Outputs from nutrigenomics research can help improve efficiency of high-producing dairy cows and lead to the modifying of milk quality for an ever-growing number of consumers demanding “healthy” food, M. Bionaz of Oregon State University and J.J. Loor of the University of Illinois explained in a presentation prepared for the 2014 Joint Annual Meeting of the American Dairy Science Assn. and the American Society of Animal Science in Kansas City, Mo.

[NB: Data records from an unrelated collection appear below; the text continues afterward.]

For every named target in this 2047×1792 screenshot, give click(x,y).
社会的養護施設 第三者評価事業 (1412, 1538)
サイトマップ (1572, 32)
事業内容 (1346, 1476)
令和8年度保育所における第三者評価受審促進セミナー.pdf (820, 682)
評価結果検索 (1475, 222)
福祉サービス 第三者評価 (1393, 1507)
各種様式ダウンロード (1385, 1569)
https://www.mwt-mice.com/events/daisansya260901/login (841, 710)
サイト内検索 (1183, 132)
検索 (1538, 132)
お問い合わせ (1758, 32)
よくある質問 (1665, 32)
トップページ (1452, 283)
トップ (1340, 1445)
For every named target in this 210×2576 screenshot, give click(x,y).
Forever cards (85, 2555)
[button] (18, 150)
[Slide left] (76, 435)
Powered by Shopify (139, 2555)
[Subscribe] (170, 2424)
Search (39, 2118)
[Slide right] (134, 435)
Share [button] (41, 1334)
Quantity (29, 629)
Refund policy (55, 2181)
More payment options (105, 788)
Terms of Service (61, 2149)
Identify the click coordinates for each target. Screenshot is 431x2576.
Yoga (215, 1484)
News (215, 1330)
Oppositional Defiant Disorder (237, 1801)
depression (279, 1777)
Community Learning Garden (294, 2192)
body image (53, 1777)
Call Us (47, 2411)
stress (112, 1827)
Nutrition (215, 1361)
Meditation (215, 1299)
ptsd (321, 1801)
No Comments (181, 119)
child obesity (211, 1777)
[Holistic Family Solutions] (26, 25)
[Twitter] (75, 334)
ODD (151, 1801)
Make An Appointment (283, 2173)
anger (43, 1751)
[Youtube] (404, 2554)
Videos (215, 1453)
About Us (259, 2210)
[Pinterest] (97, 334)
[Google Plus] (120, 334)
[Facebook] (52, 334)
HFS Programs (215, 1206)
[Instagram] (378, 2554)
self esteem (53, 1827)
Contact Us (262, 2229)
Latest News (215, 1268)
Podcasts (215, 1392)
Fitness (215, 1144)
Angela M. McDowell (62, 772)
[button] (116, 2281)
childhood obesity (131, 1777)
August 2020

By definition, nutrigenomics is the study of the genome-wide influences of nutrition altering the expression and/or structure of an individual’s genetic makeup. It can be performed in a reductionist way, with the intent to dissect the nutritional effect on a limited part of the genome (e.g., expression of few genes) or using a systems biology approach, where a holistic view of the nutritional effect on the genome is studied.
Nutrigenomics in dairy cows is a relatively new area of research, and as the researchers explained to JAM attendees is able to affect cell biology by changing gene expression to influence dietary energy, fatty acids and amino acids.
In regard to the level of dietary energy, the researchers said nutrigenomics has a powerful and broad transcriptomics effect. This was evidenced by data generated in liver and adipose tissue, especially in peripartal dairy cows, they noted.
Profound nutrigenomics effects of amino acids are emerging, particularly during the process of milk protein synthesis, but the most powerful nutrigenomics dietary components are fatty acids, particularly long-chain fatty acids (LCFA), the researchers said.
In relation to dairy production, the effect of trans10,cis12-conjugated linoleic acid on depressing milk fat synthesis via effects on few well-studied enzymes was among the first and likely the best-known nutrigenomics example tied to LCFA. The LCFA, they said, can affect expression of genes primarily because of their capacity to modulate activity of specific transcriptional factors. Among those, they said the most sensitive to LCFA and best studied are the peroxisome proliferator-activated receptors (PPARs). Emerging data support a role of PPARs in ruminant physiology and metabolism, including the regulation of milk fat synthesis. In addition, at least in vitro, there is a strong agonistic effect of LCFA, particularly the saturated fatty acids, in activating PPARs in ruminants.
The capacity of LCFA to modulate PPARs (and likely other transcriptional factors such as LXR) offers the possibility to fine-tune the biology of dairy animals, including milk synthesis, the researchers pointed out. They said the emerging data on PPARs in ruminants allowed proposing a dynamic model where activation of PPARs in several major tissues at distinct physiological stages could improve the adaptation of dairy cows to lactation.
“We are at the frontier of the nutrigenomics era in ruminants and initial data strongly indicate that this scientific branch can play a critical role in future strategies to feed dairy cattle,” the researchers said.